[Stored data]

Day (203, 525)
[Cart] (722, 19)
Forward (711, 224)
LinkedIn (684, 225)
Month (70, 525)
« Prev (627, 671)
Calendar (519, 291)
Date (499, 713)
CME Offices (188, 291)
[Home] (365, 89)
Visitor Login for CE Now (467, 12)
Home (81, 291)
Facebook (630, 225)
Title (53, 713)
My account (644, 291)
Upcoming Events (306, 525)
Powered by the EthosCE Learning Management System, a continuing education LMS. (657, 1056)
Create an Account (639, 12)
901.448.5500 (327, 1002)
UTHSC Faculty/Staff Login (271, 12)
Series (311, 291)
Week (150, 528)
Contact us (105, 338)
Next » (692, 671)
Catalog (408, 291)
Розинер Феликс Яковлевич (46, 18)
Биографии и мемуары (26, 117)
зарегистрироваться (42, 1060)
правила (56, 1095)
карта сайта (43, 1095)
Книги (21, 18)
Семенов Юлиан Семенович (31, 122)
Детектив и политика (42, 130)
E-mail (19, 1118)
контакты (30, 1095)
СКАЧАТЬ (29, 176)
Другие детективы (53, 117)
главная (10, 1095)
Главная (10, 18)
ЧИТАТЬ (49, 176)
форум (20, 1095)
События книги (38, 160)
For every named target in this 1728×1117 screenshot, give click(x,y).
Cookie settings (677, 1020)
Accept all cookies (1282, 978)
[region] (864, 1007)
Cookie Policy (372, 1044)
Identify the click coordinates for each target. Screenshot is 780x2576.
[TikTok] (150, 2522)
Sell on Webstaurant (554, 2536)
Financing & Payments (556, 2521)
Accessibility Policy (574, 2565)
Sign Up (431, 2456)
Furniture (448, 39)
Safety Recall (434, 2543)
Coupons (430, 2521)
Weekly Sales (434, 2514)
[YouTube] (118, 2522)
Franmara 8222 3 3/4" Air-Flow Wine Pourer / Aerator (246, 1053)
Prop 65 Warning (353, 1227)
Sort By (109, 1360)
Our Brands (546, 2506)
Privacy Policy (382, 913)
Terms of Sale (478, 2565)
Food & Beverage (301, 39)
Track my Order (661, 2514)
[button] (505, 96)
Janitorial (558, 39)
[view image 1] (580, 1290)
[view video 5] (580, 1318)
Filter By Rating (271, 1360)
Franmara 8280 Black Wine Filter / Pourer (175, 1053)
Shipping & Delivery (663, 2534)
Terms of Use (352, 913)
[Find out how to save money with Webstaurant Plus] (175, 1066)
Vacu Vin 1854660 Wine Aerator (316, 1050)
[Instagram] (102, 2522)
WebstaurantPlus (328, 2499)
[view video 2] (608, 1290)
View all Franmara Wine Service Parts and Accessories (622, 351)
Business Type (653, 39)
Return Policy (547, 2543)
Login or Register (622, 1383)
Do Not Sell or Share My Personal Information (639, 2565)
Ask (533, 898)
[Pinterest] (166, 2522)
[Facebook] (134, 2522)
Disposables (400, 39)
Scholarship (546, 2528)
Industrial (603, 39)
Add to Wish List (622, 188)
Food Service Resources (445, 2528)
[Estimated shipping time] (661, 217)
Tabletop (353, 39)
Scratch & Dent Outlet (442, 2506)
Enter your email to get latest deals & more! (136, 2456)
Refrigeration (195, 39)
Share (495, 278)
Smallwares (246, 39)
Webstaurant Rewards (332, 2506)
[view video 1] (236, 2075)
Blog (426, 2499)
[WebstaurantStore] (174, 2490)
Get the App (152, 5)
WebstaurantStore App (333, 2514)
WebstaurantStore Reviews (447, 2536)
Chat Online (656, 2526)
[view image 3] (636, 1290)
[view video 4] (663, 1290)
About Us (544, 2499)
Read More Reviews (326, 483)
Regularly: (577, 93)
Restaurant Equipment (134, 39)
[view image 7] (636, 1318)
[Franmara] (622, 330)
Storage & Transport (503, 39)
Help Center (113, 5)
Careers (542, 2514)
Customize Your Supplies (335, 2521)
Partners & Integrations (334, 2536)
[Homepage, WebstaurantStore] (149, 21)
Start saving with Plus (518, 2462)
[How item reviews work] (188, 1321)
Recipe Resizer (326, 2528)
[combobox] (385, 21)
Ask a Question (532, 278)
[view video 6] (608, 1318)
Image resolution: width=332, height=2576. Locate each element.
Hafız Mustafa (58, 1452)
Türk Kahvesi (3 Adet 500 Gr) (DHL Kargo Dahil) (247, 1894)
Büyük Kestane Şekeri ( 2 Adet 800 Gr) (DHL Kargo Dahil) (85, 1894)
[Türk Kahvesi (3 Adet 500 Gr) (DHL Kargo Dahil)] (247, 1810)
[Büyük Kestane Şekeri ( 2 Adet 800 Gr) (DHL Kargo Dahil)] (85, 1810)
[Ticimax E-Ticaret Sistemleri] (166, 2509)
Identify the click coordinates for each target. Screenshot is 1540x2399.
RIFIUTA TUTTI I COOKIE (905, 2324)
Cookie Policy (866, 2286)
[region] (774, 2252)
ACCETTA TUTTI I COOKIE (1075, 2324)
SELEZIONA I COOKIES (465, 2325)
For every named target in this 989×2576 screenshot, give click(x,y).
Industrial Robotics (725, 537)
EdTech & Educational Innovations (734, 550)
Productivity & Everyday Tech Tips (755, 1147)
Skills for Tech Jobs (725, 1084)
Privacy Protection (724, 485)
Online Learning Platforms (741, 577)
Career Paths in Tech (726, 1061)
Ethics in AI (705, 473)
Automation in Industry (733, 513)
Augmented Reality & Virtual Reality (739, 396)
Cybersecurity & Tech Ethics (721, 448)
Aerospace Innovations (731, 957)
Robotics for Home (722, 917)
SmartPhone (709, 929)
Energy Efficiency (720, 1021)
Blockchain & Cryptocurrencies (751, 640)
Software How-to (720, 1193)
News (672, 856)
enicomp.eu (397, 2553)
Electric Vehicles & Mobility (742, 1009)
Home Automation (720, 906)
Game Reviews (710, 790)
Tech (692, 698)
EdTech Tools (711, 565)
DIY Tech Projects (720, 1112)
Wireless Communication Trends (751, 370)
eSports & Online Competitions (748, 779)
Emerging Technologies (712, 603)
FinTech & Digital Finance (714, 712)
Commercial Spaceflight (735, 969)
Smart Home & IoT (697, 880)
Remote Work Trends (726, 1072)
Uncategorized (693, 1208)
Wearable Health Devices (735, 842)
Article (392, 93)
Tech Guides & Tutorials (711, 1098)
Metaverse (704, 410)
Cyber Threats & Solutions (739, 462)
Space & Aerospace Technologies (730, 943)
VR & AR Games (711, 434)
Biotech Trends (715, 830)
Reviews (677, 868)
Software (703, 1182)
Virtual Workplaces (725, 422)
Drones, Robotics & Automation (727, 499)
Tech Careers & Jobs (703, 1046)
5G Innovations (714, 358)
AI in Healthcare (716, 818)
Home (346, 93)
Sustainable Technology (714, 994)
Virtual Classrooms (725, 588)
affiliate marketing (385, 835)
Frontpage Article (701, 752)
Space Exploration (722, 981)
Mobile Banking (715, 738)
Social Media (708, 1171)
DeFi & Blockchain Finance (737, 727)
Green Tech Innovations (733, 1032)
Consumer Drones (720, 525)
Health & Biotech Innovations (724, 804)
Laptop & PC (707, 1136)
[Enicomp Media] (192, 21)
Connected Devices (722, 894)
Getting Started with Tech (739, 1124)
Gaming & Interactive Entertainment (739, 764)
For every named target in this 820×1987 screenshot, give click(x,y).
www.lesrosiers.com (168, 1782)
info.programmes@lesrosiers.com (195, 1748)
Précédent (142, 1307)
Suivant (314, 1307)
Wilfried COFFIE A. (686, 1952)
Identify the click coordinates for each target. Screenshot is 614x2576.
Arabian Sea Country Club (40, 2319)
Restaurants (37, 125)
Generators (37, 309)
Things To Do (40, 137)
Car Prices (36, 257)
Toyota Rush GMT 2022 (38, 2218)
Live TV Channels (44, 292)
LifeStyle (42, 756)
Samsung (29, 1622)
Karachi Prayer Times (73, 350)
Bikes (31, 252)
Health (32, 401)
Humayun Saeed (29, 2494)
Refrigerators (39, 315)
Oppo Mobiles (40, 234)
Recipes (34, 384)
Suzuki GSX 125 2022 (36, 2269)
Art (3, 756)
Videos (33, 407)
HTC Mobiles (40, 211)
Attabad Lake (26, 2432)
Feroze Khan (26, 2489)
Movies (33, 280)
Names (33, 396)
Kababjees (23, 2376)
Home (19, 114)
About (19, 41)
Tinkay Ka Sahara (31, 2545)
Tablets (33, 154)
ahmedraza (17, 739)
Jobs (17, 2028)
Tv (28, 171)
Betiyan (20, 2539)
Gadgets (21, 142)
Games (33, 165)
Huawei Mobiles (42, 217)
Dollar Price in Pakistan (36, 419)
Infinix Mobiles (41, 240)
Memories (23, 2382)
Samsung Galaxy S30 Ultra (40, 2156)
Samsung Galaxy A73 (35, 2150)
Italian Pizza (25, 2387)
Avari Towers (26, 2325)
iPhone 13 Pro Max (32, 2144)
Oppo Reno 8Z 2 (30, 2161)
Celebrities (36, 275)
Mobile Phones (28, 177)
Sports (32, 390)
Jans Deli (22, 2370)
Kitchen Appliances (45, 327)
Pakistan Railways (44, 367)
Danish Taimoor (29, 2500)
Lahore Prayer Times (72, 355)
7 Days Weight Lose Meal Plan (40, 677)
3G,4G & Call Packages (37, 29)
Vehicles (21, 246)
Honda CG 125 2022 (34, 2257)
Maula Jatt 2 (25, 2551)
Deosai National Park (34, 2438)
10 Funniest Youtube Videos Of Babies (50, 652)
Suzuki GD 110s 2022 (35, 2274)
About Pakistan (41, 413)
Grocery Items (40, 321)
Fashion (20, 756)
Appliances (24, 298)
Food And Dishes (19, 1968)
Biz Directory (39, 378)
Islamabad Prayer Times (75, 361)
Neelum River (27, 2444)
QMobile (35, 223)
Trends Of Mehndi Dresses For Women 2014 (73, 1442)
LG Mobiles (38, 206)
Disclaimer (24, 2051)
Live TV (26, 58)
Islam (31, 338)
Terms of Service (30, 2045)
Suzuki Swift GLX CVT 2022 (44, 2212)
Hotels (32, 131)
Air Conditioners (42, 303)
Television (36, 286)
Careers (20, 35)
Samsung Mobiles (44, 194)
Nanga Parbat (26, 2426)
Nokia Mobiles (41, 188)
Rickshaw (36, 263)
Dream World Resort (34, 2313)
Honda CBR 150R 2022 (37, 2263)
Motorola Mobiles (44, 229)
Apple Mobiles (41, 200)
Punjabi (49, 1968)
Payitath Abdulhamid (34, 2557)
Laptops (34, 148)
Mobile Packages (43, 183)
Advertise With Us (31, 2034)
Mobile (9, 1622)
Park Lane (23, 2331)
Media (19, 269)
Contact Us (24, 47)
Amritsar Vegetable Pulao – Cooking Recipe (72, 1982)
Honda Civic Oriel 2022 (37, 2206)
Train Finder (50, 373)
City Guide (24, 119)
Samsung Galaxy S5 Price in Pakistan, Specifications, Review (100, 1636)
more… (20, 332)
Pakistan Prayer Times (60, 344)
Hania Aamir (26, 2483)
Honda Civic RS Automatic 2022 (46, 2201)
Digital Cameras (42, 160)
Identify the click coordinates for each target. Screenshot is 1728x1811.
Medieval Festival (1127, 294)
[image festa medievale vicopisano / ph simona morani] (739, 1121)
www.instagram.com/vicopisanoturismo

Work required: Using the entries above, repeat only the lines from the one containing "Avari Towers (26, 2325)" through the one containing "Payitath Abdulhamid (34, 2557)", end lines included.

Solution:
Avari Towers (26, 2325)
iPhone 13 Pro Max (32, 2144)
Oppo Reno 8Z 2 (30, 2161)
Celebrities (36, 275)
Mobile Phones (28, 177)
Sports (32, 390)
Jans Deli (22, 2370)
Kitchen Appliances (45, 327)
Pakistan Railways (44, 367)
Danish Taimoor (29, 2500)
Lahore Prayer Times (72, 355)
7 Days Weight Lose Meal Plan (40, 677)
3G,4G & Call Packages (37, 29)
Vehicles (21, 246)
Honda CG 125 2022 (34, 2257)
Maula Jatt 2 (25, 2551)
Deosai National Park (34, 2438)
10 Funniest Youtube Videos Of Babies (50, 652)
Suzuki GD 110s 2022 (35, 2274)
About Pakistan (41, 413)
Grocery Items (40, 321)
Fashion (20, 756)
Appliances (24, 298)
Food And Dishes (19, 1968)
Biz Directory (39, 378)
Islamabad Prayer Times (75, 361)
Neelum River (27, 2444)
QMobile (35, 223)
Trends Of Mehndi Dresses For Women 2014 (73, 1442)
LG Mobiles (38, 206)
Disclaimer (24, 2051)
Live TV (26, 58)
Islam (31, 338)
Terms of Service (30, 2045)
Suzuki Swift GLX CVT 2022 (44, 2212)
Hotels (32, 131)
Air Conditioners (42, 303)
Television (36, 286)
Careers (20, 35)
Samsung Mobiles (44, 194)
Nanga Parbat (26, 2426)
Nokia Mobiles (41, 188)
Rickshaw (36, 263)
Dream World Resort (34, 2313)
Honda CBR 150R 2022 (37, 2263)
Motorola Mobiles (44, 229)
Apple Mobiles (41, 200)
Punjabi (49, 1968)
Payitath Abdulhamid (34, 2557)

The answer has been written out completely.